Task material Block Start
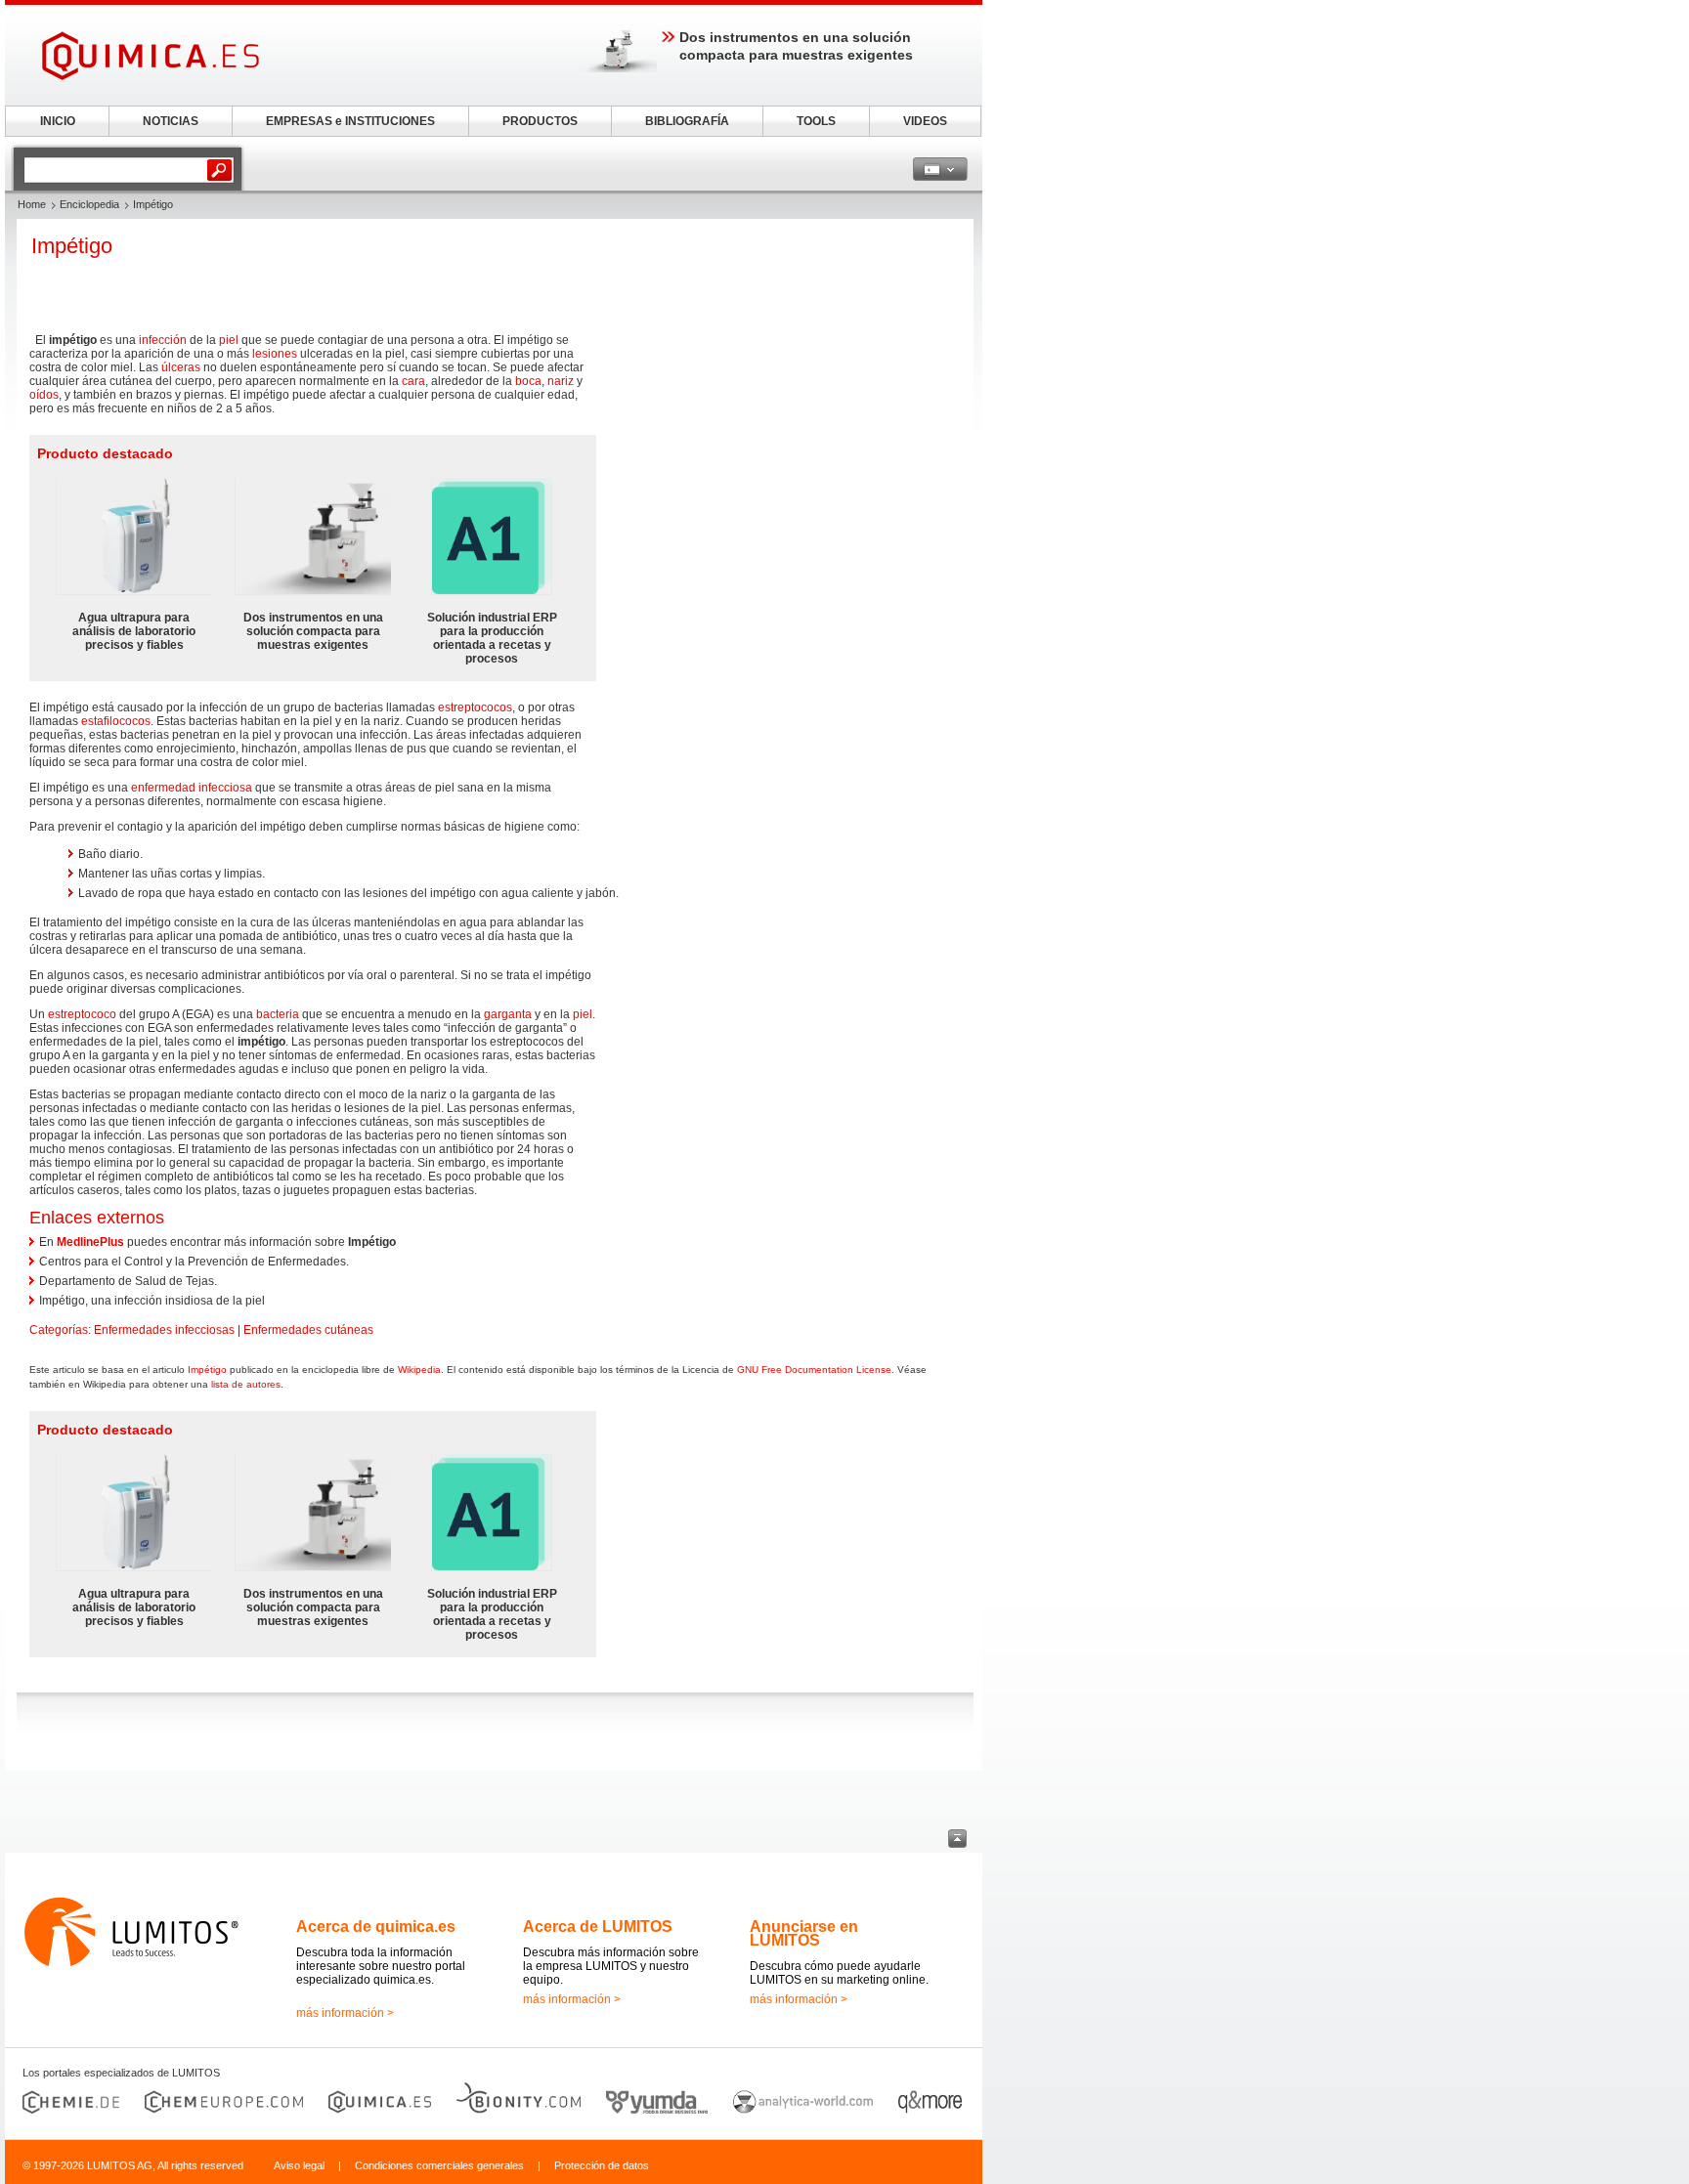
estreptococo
Task material Block End
Task material Block Start
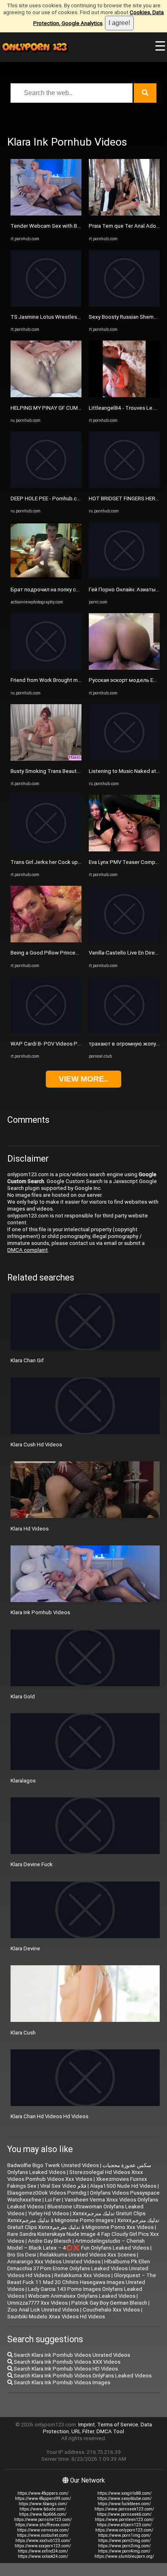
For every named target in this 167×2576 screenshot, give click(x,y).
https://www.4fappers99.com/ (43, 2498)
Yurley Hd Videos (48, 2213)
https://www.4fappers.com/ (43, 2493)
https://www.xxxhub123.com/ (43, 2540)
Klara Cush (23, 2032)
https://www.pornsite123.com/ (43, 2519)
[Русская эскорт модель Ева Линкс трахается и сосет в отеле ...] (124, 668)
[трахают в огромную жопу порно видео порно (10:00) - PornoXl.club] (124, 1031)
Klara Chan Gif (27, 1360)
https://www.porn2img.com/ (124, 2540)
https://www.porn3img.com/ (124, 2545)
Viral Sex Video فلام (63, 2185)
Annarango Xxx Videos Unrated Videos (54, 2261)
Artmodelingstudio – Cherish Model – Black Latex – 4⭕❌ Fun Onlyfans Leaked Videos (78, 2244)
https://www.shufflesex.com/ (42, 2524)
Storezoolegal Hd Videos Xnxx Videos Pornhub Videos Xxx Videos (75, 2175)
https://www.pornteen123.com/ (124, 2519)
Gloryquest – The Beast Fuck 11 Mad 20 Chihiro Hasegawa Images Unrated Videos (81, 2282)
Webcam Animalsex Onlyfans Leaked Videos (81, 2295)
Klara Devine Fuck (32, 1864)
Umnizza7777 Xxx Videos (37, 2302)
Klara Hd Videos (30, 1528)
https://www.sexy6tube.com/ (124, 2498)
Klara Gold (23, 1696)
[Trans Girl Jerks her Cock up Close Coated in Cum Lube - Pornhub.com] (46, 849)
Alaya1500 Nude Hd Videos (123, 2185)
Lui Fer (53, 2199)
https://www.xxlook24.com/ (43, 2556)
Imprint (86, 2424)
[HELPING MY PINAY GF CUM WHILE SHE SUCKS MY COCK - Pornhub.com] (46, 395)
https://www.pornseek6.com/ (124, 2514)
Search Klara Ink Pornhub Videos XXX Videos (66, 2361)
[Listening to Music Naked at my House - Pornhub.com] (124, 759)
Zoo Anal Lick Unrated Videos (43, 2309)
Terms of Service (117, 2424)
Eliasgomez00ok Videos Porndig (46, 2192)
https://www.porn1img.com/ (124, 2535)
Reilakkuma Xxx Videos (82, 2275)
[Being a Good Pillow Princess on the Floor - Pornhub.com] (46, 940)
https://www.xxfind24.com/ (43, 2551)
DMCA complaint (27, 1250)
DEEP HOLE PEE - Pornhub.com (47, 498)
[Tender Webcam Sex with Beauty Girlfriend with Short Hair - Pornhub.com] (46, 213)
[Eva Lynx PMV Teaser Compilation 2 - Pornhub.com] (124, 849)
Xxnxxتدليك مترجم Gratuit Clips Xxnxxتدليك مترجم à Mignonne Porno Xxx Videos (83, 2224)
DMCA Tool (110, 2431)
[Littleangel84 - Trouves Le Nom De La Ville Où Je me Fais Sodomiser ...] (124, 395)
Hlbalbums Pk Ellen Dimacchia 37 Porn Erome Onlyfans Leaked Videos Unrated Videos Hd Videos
Task material Block End
Task material Block Start
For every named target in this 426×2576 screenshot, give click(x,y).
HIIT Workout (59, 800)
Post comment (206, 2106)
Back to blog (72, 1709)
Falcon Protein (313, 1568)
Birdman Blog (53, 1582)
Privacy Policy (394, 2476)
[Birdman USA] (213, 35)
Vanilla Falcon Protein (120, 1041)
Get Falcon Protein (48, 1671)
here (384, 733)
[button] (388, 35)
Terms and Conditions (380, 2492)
Task material Block End
Try it.
Report every line of the data in which "give" appears.

Result for this task.
For every named target in this 167×2576 screenshot, give click(x,y).
For every named target in this 426×2576 screenshot, give click(x,y).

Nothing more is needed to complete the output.